Speaking moments before a Downing Street briefing from the Prime Minister and Chief Medical Officer, Scotland's First Minister said: "The objective is to seek to slow down the spread of the virus, to reduce the numbers… infected at any one time."
"That is clearly important in trying to alleviate the pressure that is placed at any one time on our NHS."
She added it would protect groups that are more at risk of serious complications. "The vast majority of people who get this infection will suffer mild symptoms," she added.
Ms Sturgeon said mass gatherings in Scotland will be cancelled from next week.
She said: “We have looked carefully at the situation and come to the decision today in the Scottish government that we will, from the start of next week, advise the cancellation of mass gatherings of over 500 people that have the potential to have an impact on our frontline emergency services.

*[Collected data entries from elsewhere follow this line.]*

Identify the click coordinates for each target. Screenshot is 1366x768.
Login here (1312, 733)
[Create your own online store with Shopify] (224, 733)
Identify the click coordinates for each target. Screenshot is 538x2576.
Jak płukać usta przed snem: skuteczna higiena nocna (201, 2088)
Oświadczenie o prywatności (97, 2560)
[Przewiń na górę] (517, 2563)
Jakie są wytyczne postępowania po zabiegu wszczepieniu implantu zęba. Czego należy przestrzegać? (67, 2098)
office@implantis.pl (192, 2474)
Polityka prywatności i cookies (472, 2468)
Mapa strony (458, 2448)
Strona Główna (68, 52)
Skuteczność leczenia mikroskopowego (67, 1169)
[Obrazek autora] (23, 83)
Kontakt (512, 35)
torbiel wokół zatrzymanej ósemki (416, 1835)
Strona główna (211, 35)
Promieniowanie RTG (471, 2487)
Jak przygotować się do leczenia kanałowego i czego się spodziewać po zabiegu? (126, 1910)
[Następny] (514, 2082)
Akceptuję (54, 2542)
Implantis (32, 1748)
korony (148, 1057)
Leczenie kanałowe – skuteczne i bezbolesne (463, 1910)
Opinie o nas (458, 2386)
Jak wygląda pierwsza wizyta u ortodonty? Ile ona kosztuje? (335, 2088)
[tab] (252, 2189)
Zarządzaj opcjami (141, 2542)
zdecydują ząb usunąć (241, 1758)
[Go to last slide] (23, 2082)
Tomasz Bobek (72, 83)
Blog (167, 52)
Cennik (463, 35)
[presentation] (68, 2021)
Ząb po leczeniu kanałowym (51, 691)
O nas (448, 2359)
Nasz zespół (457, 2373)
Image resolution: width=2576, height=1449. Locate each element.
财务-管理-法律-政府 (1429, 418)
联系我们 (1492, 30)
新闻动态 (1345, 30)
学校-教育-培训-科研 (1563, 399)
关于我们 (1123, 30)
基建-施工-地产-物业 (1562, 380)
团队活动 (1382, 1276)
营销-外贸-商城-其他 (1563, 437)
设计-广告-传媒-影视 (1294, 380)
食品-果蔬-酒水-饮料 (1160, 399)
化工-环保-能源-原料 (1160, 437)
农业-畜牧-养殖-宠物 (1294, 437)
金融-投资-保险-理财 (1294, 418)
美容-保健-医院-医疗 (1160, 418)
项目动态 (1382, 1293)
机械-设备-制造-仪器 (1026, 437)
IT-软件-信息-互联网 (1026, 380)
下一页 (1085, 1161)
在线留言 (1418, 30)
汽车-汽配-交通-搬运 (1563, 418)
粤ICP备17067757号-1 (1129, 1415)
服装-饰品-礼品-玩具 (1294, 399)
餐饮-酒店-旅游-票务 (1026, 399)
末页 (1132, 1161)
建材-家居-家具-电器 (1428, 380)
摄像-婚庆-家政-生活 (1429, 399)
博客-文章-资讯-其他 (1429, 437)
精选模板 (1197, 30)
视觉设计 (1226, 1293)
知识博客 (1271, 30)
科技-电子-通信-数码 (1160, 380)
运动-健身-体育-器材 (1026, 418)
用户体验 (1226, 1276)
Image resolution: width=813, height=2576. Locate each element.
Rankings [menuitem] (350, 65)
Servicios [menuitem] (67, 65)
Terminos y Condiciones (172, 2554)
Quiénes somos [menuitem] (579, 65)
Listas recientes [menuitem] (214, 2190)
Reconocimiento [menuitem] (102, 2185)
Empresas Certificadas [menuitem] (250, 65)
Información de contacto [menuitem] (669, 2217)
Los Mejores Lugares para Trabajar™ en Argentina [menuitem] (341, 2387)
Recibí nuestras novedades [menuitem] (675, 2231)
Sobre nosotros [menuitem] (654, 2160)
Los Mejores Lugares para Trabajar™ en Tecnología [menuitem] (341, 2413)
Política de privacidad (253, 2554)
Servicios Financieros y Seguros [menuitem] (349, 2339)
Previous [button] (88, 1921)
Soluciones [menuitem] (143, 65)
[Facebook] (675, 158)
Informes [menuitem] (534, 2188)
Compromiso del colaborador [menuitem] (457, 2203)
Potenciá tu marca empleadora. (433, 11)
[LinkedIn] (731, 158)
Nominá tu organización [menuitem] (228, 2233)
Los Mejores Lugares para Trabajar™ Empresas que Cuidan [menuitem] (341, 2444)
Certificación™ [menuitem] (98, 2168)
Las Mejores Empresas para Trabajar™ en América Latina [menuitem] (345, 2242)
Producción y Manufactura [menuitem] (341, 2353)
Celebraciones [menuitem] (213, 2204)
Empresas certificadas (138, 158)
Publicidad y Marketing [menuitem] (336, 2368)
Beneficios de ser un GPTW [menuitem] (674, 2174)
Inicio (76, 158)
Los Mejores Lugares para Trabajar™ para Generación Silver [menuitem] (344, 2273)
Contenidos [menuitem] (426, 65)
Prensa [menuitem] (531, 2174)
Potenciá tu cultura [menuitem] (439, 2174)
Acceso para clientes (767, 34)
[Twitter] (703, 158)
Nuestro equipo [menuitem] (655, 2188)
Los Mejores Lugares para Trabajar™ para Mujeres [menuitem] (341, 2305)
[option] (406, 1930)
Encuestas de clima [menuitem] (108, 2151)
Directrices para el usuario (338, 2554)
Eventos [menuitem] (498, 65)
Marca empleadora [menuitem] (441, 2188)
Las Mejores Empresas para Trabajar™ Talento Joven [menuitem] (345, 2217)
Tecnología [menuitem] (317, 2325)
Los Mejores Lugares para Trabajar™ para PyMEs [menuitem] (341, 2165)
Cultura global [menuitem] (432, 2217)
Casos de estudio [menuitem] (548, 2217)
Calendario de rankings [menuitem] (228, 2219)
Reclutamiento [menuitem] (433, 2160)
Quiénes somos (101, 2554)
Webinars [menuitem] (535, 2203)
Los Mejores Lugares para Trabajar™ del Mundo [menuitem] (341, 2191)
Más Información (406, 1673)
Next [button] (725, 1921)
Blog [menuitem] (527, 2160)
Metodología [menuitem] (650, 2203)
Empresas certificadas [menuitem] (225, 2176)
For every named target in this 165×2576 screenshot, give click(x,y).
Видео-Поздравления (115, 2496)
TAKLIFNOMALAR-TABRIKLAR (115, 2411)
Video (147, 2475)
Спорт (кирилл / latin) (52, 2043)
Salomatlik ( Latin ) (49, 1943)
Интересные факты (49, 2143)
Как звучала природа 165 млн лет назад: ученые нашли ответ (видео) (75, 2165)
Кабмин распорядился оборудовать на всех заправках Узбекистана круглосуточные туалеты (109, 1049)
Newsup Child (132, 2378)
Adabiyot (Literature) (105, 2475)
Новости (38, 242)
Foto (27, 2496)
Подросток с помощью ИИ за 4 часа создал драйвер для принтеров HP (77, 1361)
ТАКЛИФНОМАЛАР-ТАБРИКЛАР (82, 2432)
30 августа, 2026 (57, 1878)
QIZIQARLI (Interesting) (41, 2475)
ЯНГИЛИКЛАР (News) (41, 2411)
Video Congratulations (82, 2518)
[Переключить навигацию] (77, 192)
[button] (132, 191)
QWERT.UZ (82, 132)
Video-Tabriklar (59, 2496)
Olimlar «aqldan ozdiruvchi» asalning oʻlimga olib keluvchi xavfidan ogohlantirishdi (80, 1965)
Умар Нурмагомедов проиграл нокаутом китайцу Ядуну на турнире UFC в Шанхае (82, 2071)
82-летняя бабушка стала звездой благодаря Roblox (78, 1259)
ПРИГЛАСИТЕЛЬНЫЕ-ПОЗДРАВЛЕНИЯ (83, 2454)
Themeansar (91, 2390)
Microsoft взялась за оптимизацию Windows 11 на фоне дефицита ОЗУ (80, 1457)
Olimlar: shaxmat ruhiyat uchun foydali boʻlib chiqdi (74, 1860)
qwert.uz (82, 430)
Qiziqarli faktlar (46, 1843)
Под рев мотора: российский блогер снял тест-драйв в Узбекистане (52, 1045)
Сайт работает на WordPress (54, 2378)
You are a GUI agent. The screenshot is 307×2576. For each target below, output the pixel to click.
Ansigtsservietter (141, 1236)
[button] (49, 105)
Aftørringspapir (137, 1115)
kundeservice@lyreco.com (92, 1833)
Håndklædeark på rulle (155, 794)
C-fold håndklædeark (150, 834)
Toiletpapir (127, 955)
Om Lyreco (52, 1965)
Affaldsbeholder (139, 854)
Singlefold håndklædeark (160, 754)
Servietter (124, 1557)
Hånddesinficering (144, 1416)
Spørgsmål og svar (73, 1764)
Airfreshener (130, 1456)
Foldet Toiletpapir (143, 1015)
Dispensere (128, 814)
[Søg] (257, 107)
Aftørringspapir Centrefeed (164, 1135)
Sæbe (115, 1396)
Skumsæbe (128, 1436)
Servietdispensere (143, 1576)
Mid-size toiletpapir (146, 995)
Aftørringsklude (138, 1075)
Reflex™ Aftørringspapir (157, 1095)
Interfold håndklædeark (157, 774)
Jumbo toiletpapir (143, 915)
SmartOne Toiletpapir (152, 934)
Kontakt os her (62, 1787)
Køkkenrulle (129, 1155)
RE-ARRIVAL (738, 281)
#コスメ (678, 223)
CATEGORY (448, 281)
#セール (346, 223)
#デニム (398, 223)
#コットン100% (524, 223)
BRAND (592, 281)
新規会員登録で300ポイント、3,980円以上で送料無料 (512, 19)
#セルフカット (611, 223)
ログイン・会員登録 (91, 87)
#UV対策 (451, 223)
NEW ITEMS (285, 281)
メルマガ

“I should stay at this stage I am articulating a Scottish government position, not a UK-wide position.”
She stressed the move is not because of the risk of the virus spreading – which is not “significantly” higher in large events.
Instead she said she took the decision because of the “considerable” pressure on public services – and because it was important for public messaging about staying at home to be “consistent”.
The shift in British policy came as Donald Trump dramatically escalated the US response to the coronavirus pandemic despite having previously played down the outbreak.
The US President slapped a 30-day travel ban on continental Europe – excluding the UK and Ireland – even though there is effectively free movement across the continent.
Mr Trump made the announcement in an Oval Office address to the nation, blaming the European Union for not acting quickly enough to address the spread of the virus and saying US clusters were "seeded" by European travellers.
Irish Prime Minister Leo Varadkar has also today announced the country would go into lockdown as of 6pm – with schools, universities and public offices closing.
Dr Varadkar: "We have not witnessed a pandemic of this nature in living memory and this is uncharted territory for us."
Chancellor Rishi Sunak played down the prospect of the UK imposing similar travel restrictions, but acknowledged the US decision could have a knock-on effect on the British economy.
The Cobra meeting comes after ten people with Covid-19 were confirmed to have died in the UK, while the total number of positive cases rose to 460.